Stored data
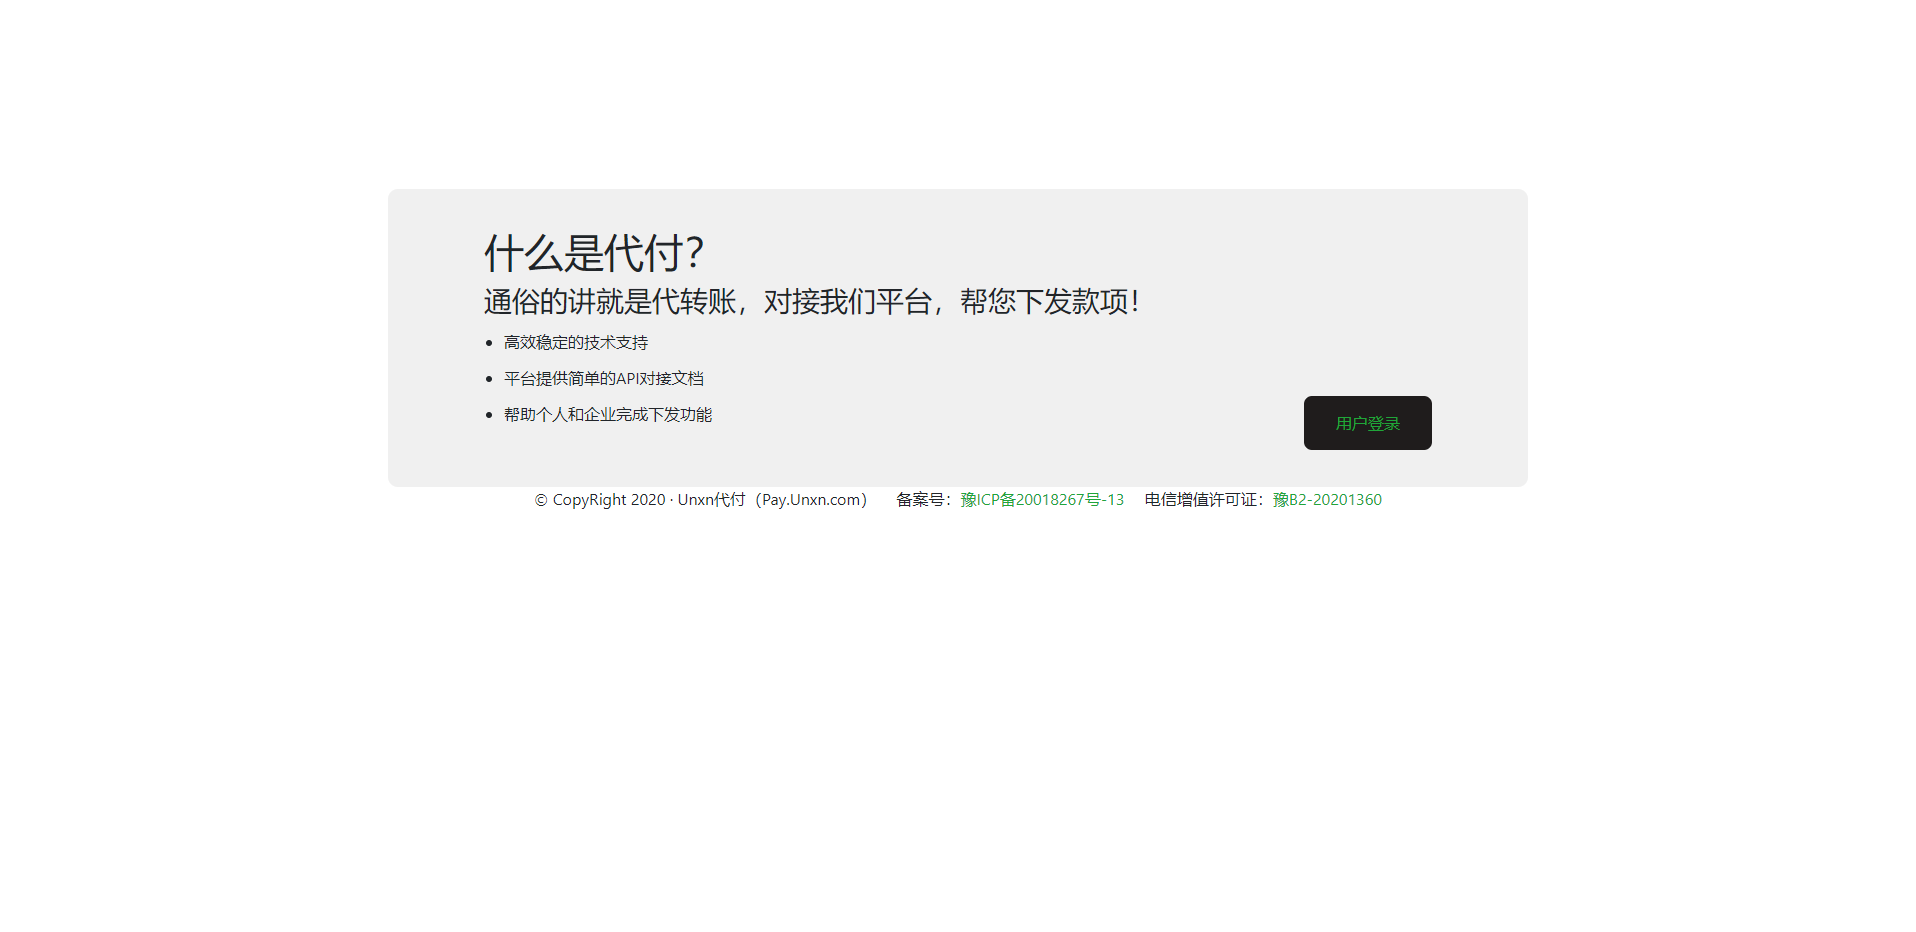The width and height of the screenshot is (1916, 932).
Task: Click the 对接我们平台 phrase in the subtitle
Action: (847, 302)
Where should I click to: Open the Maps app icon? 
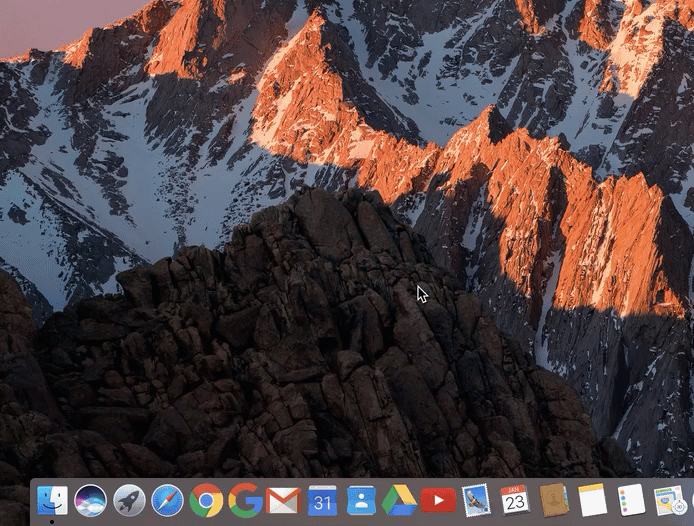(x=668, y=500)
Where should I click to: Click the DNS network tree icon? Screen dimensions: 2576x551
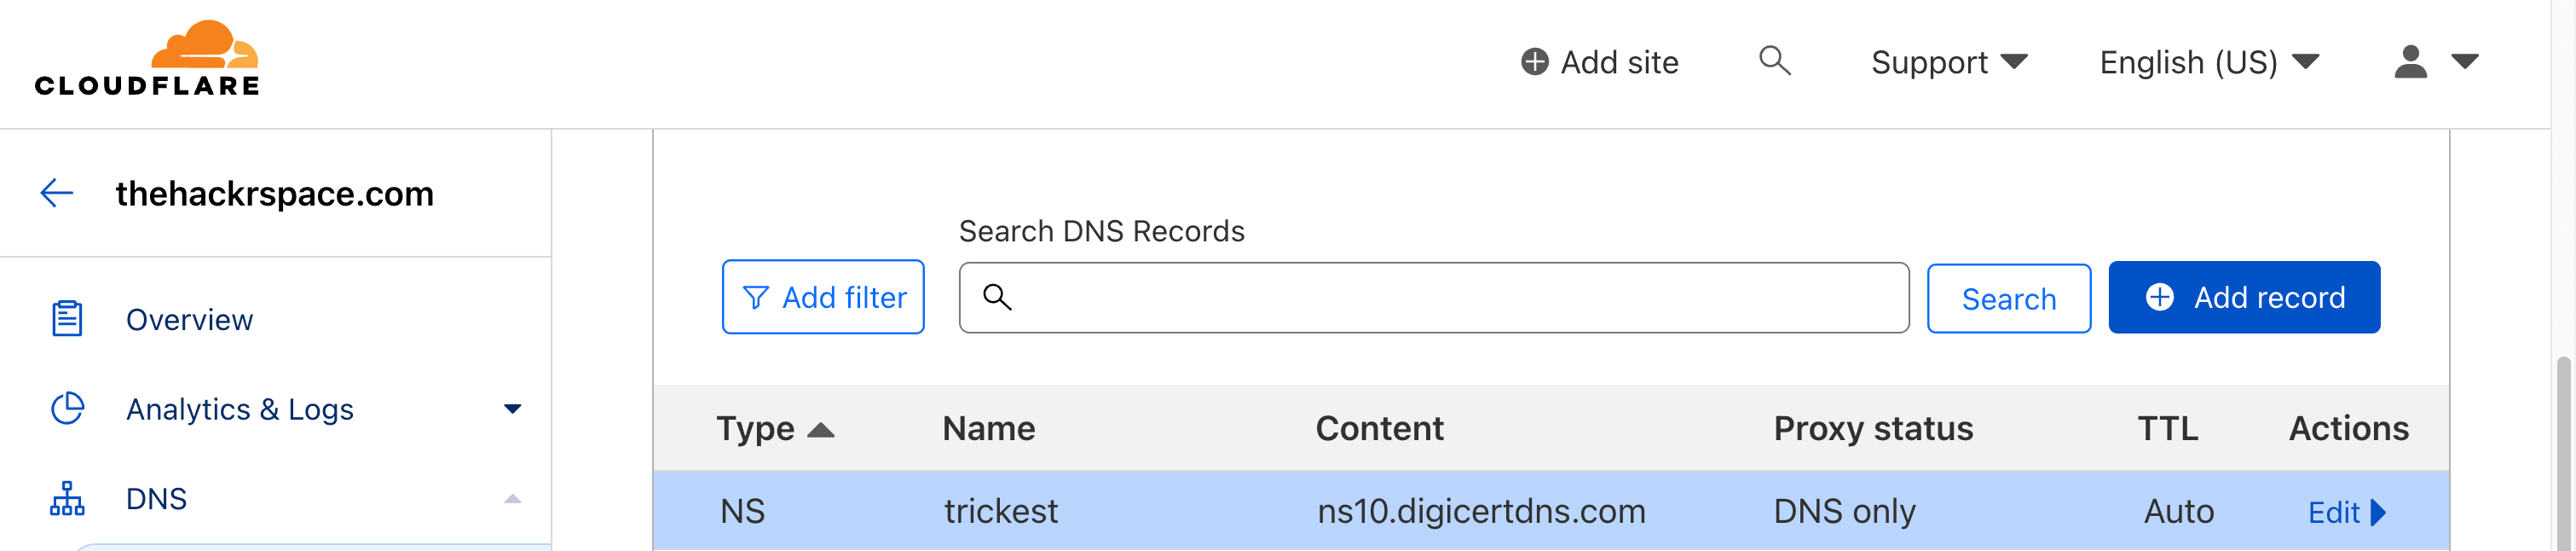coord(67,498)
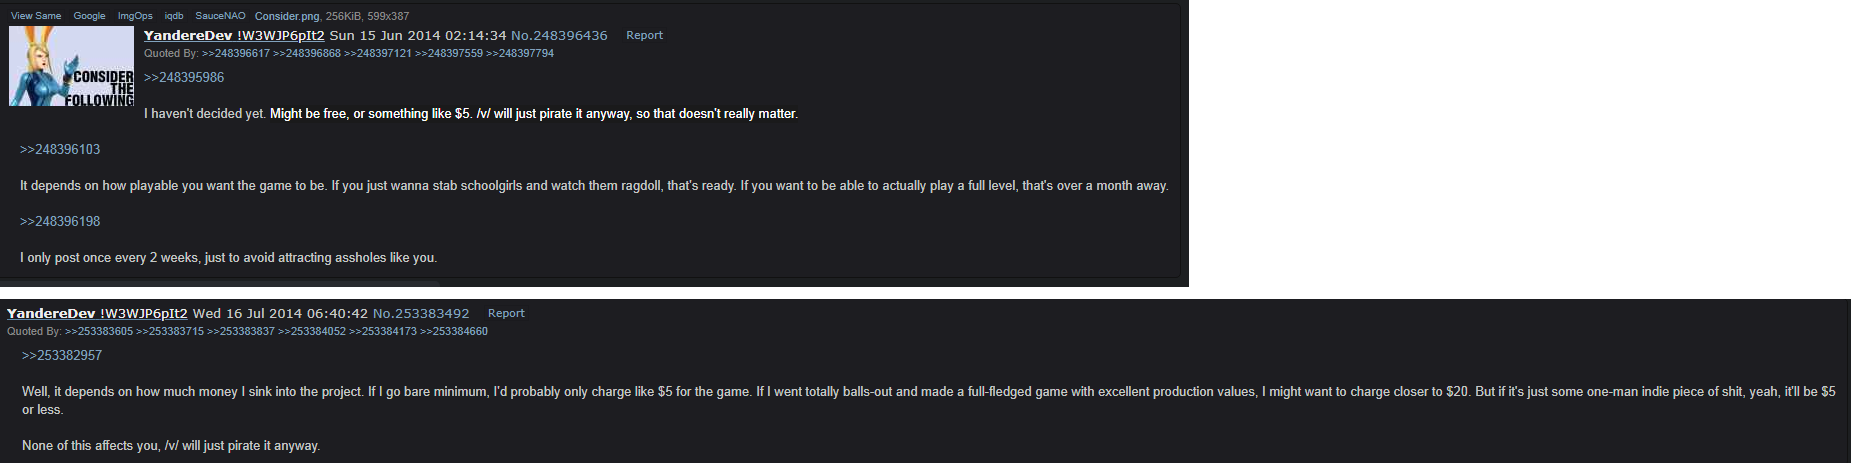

▸ REQUIRED WORK:
Repeat word for word, leaving out the pictures, each line of the records from the line that holds "Where should I click to: Open" through the final one.

▸ OUTPUT FOR THIS TASK:
Where should I click to: Open the Maps app icon? 
(x=668, y=500)
Where should I click to: Click the DNS network tree icon? Screen dimensions: 2576x551
coord(67,498)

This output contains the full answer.